Task goal: Start at the line with "Where should I click to: Open the Learn" in the records below, stop at the line with "Task: Switch to the Notifications tab", and return every line in that span exactly, the two end lines included.

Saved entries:

----------

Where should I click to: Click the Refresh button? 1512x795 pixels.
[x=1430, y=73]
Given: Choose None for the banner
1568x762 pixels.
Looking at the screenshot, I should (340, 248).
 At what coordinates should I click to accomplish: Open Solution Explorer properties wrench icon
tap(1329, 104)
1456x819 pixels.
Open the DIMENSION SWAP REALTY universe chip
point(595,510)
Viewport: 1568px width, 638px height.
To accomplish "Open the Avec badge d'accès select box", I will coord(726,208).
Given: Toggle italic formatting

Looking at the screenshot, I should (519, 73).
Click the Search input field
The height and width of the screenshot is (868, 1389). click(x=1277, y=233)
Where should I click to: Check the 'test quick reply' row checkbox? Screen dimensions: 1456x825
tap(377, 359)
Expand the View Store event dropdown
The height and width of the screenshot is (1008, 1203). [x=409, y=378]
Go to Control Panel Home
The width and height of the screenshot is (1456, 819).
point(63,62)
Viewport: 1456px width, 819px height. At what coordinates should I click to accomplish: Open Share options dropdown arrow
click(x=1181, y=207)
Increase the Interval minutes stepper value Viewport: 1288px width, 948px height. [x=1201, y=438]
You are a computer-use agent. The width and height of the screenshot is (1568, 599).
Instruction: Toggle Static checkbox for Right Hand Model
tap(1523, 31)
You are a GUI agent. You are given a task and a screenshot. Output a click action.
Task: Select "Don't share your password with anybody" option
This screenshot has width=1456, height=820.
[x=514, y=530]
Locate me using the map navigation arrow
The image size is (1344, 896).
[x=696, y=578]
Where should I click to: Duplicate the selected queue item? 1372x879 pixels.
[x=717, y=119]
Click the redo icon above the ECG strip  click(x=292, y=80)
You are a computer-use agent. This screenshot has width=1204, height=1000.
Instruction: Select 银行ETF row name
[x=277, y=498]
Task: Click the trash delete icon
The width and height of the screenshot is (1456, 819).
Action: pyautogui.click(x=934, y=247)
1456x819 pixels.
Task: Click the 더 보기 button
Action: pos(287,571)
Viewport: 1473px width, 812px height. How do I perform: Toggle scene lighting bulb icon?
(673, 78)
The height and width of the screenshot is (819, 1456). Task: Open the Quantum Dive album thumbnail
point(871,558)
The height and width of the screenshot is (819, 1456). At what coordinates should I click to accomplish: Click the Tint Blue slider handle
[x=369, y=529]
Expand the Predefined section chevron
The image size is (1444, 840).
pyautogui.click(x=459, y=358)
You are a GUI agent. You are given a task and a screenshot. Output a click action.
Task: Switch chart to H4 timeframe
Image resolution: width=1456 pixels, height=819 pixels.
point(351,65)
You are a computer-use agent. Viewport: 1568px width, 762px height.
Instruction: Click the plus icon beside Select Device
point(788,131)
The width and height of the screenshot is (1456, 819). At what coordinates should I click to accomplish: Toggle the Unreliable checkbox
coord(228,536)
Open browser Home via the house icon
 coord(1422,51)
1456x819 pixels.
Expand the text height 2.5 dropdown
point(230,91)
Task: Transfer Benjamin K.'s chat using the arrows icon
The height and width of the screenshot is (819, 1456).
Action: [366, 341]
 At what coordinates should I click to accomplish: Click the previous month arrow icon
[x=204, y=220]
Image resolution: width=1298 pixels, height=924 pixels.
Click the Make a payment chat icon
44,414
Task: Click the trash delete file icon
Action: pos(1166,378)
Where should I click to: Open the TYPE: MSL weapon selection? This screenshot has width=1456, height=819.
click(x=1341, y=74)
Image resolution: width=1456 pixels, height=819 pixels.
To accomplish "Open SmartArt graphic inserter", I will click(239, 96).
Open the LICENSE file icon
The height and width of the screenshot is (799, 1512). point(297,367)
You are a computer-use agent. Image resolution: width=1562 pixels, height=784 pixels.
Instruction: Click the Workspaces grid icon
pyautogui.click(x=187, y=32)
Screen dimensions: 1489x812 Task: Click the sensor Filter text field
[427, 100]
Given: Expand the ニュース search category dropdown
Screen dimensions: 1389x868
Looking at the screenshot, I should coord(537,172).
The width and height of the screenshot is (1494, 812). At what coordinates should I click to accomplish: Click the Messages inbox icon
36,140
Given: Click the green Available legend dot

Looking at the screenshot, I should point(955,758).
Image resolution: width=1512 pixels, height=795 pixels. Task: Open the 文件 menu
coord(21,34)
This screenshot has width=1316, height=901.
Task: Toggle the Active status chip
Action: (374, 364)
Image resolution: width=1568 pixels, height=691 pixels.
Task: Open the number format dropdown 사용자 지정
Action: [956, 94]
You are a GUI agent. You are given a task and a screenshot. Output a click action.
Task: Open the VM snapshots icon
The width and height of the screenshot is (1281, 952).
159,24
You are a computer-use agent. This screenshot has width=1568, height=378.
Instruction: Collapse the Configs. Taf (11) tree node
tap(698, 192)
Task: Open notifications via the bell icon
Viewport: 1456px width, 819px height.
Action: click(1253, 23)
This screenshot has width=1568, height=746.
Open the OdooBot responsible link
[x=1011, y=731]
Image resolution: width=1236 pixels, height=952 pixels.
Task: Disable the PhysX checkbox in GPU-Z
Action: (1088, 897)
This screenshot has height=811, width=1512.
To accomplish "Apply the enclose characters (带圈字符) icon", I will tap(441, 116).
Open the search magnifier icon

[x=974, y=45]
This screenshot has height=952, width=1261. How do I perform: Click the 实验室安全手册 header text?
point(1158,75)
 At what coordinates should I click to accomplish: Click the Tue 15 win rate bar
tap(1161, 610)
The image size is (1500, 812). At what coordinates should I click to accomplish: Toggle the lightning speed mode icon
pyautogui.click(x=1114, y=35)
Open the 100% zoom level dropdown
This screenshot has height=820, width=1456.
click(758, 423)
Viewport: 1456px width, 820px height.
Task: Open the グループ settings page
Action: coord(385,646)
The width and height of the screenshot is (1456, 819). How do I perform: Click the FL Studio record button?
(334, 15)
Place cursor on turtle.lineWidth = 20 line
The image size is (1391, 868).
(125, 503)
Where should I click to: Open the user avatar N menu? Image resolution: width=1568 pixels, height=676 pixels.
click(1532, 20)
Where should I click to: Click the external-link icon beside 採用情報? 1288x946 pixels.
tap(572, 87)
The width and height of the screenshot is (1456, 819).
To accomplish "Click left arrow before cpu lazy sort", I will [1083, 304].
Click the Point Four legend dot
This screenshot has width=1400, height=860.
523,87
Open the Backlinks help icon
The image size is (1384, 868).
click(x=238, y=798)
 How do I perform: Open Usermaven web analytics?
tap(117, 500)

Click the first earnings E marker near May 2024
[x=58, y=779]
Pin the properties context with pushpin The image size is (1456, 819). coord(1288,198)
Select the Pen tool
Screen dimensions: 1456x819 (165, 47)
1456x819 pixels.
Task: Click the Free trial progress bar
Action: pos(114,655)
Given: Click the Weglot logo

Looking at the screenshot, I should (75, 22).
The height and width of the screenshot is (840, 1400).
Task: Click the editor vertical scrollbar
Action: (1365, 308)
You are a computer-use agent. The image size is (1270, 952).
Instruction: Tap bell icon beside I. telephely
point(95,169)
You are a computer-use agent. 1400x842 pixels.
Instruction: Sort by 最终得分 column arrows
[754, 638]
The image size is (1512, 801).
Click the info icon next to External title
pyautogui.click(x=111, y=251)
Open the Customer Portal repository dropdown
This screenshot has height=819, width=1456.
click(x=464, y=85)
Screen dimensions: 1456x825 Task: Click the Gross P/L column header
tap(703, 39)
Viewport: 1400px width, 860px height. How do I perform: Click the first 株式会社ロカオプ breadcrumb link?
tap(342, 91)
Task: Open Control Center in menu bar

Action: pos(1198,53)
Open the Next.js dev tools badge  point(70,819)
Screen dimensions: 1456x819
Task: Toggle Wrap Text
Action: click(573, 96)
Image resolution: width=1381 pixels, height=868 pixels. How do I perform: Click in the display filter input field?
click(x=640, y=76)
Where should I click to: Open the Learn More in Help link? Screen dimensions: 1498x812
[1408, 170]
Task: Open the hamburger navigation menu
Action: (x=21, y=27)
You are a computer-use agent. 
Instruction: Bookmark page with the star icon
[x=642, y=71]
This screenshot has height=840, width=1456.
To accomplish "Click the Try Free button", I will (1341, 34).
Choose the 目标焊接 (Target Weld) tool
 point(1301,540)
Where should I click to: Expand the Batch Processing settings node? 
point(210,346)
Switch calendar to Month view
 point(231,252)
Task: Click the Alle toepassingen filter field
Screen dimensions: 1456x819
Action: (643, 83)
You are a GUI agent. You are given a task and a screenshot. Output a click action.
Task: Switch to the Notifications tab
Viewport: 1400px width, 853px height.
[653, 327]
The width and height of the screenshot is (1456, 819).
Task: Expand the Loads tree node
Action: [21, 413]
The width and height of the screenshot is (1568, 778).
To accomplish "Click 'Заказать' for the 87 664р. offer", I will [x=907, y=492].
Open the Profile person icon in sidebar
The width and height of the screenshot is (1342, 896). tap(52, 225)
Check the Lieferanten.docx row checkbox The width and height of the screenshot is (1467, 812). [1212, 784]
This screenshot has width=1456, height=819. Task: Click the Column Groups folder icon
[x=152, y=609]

----------

Response area:
Where should I click to: Open the Learn More in Help link? Screen dimensions: 1498x812
[1408, 170]
Task: Open the hamburger navigation menu
Action: (x=21, y=27)
You are a computer-use agent. 
Instruction: Bookmark page with the star icon
[x=642, y=71]
This screenshot has height=840, width=1456.
To accomplish "Click the Try Free button", I will (1341, 34).
Choose the 目标焊接 (Target Weld) tool
 point(1301,540)
Where should I click to: Expand the Batch Processing settings node? 
point(210,346)
Switch calendar to Month view
 point(231,252)
Task: Click the Alle toepassingen filter field
Screen dimensions: 1456x819
Action: (643, 83)
You are a GUI agent. You are given a task and a screenshot. Output a click action.
Task: Switch to the Notifications tab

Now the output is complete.